Scientific system of medicine evaluates any health practice, product, based on the scientific evidence available. Scientific system of medicine takes into consideration all of the scientific evidence in their entirety. It also takes into consideration prior scientific plausibility or prior likelihood, whether that treatment is a valid treatment and is effective, when evaluating health or scientific claims or assertions, which evidence-based medicine does not.

Any pathy can have treatment at any level of evidence.

• Level I: Evidence from a systematic review or meta-analysis of all relevant RCTs (randomized controlled trial) or evidence-based clinical practice guidelines based on systematic reviews of RCTs or three or more RCTs of good quality that have similar results.

• Level II: Evidence obtained from at least one well-designed RCT (e.g. large multi-site RCT).

• Level III: Evidence obtained from well-designed controlled trials without randomization (i.e. quasi-experimental).

• Level IV: Evidence from well-designed case-control or cohort studies.

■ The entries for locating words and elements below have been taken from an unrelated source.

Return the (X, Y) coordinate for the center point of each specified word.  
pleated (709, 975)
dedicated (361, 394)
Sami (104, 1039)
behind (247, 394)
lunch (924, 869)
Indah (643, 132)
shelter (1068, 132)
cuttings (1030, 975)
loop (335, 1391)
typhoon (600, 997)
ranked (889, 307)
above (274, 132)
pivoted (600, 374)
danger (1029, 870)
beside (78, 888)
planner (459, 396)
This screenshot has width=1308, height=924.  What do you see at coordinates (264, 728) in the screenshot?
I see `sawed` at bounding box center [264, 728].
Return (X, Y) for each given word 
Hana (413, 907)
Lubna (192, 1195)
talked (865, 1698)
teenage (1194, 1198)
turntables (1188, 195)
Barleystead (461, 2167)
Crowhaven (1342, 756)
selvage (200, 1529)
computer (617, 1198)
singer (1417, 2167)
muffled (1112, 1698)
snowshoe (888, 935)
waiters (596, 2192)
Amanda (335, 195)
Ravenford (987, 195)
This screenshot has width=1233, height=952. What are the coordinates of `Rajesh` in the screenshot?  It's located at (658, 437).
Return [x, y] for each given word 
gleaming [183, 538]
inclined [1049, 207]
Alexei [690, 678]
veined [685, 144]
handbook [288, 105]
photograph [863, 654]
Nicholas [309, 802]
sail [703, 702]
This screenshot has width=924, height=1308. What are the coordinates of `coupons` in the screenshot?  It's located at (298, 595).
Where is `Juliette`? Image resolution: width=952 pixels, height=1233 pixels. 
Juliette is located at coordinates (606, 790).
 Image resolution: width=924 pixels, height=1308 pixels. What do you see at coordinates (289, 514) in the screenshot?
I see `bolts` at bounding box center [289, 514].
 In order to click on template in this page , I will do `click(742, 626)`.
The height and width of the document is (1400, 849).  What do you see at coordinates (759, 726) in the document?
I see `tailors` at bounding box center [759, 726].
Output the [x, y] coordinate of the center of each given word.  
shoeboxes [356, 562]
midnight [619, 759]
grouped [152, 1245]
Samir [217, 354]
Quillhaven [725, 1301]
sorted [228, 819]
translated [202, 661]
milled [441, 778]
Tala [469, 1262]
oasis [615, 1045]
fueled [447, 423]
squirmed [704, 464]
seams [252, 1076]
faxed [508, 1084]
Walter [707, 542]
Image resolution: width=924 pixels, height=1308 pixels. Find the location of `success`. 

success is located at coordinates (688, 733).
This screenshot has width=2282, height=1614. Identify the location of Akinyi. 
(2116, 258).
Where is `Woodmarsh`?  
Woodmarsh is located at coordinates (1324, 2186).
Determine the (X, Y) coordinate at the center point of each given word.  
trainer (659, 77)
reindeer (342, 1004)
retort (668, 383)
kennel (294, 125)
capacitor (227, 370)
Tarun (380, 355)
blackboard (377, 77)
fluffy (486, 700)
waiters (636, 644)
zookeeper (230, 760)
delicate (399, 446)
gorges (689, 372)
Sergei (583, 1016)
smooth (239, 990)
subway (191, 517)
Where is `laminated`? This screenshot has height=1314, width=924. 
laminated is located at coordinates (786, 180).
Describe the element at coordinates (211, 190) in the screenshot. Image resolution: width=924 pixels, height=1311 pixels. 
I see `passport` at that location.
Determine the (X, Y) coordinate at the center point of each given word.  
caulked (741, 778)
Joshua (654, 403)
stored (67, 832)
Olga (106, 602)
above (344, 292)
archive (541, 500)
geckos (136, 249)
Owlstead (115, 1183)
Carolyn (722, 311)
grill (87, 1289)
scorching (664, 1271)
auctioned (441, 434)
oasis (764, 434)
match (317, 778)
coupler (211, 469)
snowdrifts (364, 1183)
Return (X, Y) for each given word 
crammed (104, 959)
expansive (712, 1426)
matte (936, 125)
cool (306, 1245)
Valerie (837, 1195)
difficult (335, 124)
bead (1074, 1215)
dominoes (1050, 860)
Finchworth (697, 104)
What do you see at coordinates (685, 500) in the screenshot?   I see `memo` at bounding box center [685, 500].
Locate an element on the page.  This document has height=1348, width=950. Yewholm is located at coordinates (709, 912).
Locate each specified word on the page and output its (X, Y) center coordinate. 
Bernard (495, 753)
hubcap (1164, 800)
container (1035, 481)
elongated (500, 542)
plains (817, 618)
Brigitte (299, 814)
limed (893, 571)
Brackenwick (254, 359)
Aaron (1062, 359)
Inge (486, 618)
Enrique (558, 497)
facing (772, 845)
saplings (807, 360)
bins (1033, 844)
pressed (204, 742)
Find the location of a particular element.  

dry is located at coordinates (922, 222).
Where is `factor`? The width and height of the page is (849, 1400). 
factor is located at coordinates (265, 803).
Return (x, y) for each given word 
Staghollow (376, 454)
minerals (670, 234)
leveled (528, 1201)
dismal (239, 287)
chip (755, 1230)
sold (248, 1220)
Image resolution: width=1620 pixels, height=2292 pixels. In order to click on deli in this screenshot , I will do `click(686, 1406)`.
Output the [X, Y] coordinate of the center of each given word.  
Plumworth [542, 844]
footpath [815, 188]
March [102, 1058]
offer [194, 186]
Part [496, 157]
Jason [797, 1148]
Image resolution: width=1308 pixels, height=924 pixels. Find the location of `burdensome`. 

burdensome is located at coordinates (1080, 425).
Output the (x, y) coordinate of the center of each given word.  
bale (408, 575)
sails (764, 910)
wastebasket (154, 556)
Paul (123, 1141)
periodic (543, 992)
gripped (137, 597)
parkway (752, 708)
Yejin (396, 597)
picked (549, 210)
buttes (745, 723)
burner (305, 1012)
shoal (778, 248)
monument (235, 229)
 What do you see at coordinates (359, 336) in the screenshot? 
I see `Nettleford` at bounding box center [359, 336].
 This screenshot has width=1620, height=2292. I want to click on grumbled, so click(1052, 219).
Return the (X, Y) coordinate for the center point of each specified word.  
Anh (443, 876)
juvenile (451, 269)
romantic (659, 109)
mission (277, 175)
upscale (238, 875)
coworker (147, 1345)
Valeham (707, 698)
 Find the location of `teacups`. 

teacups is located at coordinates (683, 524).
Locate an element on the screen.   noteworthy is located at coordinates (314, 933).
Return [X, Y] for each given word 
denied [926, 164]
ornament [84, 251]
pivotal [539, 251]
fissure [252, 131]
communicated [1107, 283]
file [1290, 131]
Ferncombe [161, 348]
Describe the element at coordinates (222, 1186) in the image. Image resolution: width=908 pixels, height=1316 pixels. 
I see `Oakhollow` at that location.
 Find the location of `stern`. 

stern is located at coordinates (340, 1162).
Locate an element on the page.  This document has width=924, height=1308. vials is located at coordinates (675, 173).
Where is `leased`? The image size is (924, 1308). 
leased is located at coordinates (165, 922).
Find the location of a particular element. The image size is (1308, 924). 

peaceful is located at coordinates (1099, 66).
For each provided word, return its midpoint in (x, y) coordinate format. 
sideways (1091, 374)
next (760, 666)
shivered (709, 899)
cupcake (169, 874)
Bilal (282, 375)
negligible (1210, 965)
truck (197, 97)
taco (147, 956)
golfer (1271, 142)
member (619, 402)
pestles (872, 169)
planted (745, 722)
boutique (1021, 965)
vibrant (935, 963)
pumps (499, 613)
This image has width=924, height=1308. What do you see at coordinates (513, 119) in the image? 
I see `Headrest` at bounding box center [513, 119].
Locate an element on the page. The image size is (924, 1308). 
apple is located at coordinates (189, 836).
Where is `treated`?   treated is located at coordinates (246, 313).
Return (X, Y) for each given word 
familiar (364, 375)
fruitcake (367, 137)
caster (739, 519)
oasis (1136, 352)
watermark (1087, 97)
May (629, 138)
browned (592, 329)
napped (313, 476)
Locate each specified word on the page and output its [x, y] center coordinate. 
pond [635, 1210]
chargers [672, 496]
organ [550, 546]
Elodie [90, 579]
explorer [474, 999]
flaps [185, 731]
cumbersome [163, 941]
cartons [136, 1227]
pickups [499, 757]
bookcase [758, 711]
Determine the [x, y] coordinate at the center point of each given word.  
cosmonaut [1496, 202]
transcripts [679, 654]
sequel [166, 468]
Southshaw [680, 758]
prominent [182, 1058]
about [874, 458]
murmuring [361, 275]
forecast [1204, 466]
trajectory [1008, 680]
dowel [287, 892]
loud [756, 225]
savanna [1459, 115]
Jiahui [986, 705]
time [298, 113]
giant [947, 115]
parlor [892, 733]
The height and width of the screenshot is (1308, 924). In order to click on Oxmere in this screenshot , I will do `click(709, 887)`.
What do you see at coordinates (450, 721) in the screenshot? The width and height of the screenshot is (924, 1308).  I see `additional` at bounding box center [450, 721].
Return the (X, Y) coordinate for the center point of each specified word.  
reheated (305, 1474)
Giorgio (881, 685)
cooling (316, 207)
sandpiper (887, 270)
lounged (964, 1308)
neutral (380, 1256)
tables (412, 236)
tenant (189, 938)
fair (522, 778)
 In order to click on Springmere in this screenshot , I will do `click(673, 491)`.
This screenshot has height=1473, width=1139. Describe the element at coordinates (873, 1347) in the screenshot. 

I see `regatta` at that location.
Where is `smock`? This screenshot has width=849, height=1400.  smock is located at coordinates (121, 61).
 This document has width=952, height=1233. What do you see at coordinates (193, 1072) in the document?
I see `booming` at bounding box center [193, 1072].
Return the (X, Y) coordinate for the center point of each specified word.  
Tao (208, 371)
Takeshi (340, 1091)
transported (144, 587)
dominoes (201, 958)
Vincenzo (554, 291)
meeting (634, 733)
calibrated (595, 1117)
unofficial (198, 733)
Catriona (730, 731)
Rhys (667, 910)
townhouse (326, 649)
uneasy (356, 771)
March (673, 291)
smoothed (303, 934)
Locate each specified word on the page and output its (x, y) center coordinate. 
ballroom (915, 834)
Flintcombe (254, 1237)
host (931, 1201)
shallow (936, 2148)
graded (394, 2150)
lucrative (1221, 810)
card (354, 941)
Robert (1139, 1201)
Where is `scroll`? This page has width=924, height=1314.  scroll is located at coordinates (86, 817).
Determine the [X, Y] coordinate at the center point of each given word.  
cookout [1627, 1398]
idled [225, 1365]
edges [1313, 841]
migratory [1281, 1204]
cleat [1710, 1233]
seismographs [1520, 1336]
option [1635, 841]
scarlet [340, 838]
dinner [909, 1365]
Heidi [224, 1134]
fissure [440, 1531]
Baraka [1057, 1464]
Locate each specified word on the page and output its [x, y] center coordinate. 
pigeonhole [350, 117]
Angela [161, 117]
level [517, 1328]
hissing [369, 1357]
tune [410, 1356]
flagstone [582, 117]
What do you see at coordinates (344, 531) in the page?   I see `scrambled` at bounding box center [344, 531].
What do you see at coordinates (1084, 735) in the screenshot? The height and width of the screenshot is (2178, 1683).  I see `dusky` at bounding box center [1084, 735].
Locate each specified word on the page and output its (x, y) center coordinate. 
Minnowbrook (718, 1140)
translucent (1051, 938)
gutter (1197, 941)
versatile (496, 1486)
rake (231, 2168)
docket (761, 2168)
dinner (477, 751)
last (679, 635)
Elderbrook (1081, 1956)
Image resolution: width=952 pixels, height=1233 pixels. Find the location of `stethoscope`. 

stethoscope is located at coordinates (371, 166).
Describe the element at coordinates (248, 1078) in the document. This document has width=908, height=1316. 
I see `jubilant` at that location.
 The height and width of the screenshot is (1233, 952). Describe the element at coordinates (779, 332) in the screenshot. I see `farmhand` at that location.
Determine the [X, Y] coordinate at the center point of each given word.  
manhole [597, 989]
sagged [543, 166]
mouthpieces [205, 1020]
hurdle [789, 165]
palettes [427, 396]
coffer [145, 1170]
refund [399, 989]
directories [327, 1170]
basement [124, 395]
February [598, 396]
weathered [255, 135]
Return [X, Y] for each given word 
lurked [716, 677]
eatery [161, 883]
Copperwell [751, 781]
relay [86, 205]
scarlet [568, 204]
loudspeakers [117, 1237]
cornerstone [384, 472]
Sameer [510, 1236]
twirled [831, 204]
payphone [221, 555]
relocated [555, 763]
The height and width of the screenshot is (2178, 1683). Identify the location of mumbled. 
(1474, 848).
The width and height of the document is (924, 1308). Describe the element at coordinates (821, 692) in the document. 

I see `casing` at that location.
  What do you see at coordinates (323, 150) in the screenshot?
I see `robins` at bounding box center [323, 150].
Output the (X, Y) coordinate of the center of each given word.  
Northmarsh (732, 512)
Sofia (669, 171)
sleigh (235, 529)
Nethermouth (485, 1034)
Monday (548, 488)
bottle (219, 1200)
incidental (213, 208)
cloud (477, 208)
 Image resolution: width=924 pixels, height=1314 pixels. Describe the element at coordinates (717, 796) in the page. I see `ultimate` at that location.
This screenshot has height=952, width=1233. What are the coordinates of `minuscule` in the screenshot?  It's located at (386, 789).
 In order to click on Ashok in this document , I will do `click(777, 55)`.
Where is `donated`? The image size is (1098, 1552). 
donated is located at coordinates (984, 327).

• Level V: Evidence from systematic reviews of descriptive and qualitative studies (meta-synthesis).

• Level VI: Evidence from a single descriptive or qualitative study.

• Level VII: Evidence from the opinion of authorities and/or reports of expert committees.

Randomized controlled trials (RCTs) are regarded as Level 1 evidence and have been ranked highest. Observational studies, generally regarded as Level II or level III evidence, have been shown to be comparable to RCTs. Therefore, observational studies are also important as evidence for a said practice or treatment or product.

The word ‘observation’ is defined in the English dictionary as “an act of noting and recording any event”. In terms of science, this can be likened to recording any data generated out of an experiment. Any observation therefore is potential evidence (JAMA. 2000;284(10):1290-1296).

There should be only one system of medicine, the scientific system of medicine. And, all pathies must validate their effectiveness through scientific evidence.

Disclaimer: The views expressed in this write up are entirely my own.